Les discussions dépendent de la composition sociale du salon, des nouvelles et des rumeurs qui circulent à Paris ainsi que du contexte politique. « On ne sait par quelle transition rapide on passe de l’examen d’une comédie, à la discussion des affaires des Insurgents ; comment on parle à la fois d’une mode et de Boston, de Desrues et de Franklin », écrit Louis-Sébastien Mercier à la fin des années 1770. Ces sujets de conversations rappellent la solidarité des élites françaises avec les « Insurgents », ces patriotes américains en lutte contre l’empire britannique avec le soutien armé de la France durant la guerre d’indépendance des États-Unis (1775-1783). La visite du très francophile Benjamin Franklin (1706-1790), ambassadeur des « Insurgents » en France et père fondateur des États-Unis, ne laisse pas non plus indifférents les salons parisiens, qui apprécient les mots d’esprit et la personnalité de Franklin, à la fois imprimeur, inventeur et homme politique. Peu à peu les salons parisiens prennent une dimension « globale » à l’échelle du monde.

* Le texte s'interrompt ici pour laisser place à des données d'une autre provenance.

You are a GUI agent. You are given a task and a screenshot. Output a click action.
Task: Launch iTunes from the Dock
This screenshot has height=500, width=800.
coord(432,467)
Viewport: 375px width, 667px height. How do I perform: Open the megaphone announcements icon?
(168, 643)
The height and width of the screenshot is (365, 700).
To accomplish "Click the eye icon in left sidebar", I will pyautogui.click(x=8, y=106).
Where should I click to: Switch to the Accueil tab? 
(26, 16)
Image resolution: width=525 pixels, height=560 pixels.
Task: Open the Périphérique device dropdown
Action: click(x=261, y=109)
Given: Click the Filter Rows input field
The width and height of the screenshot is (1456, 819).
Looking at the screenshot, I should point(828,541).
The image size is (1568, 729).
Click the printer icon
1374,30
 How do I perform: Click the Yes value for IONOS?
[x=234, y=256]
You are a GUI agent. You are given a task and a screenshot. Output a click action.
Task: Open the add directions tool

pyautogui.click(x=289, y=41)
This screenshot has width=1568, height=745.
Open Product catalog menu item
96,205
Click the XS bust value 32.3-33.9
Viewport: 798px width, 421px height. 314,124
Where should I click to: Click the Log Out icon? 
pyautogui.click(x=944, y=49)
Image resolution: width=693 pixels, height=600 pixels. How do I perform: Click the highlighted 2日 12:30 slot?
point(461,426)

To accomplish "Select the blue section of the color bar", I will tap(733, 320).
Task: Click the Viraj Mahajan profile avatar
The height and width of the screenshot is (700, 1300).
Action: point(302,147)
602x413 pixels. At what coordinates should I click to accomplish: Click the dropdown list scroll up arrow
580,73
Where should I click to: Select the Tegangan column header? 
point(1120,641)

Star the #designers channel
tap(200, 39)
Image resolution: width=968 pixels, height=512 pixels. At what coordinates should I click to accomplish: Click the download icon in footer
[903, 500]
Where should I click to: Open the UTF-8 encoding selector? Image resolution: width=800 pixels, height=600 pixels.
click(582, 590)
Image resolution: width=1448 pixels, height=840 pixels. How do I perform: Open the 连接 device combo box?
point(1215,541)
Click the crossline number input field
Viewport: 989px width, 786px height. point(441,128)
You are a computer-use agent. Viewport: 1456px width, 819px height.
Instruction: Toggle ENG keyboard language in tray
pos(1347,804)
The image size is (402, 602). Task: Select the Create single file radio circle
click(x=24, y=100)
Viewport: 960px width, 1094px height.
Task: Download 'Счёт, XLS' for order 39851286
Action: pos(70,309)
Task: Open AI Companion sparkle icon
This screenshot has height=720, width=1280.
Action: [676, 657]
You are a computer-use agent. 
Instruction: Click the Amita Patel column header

Mais les salons parisiens ne sont pas le lieu d’une liberté d’expression politique sans limite. Dans une monarchie qui se veut absolue, où les critiques du roi peuvent conduire à la Bastille, les railleries et les mots d’esprits doivent être prononcés avec tact et un souci constant de ses interlocuteurs. Pour cette raison, la conversation doit répondre à certaines règles non écrites comme le rappelle Louis-Sébastien Mercier : « C’est un plaisir délicat qui n’appartient qu’à une société extrêmement policée, qui a institué des règles fines toujours observées. L’homme qui n’a point ce tact, avec de l’esprit d’ailleurs, est aussi muet que s’il était sourd […] ». Dans sa correspondance, Madame du Deffand explique ce « tact » à son ami anglais Horace Walpole : certaines questions politiques ne sont pas débattues durant les grands soupers, mais seulement dans les petits cercles et si les Français n’ont pas la liberté des Anglais quand il s’agit de critiquer leur gouvernement, ils peuvent les tourner en ridicule par des mots d’esprit, à défaut d’insulter les ministres dans la presse.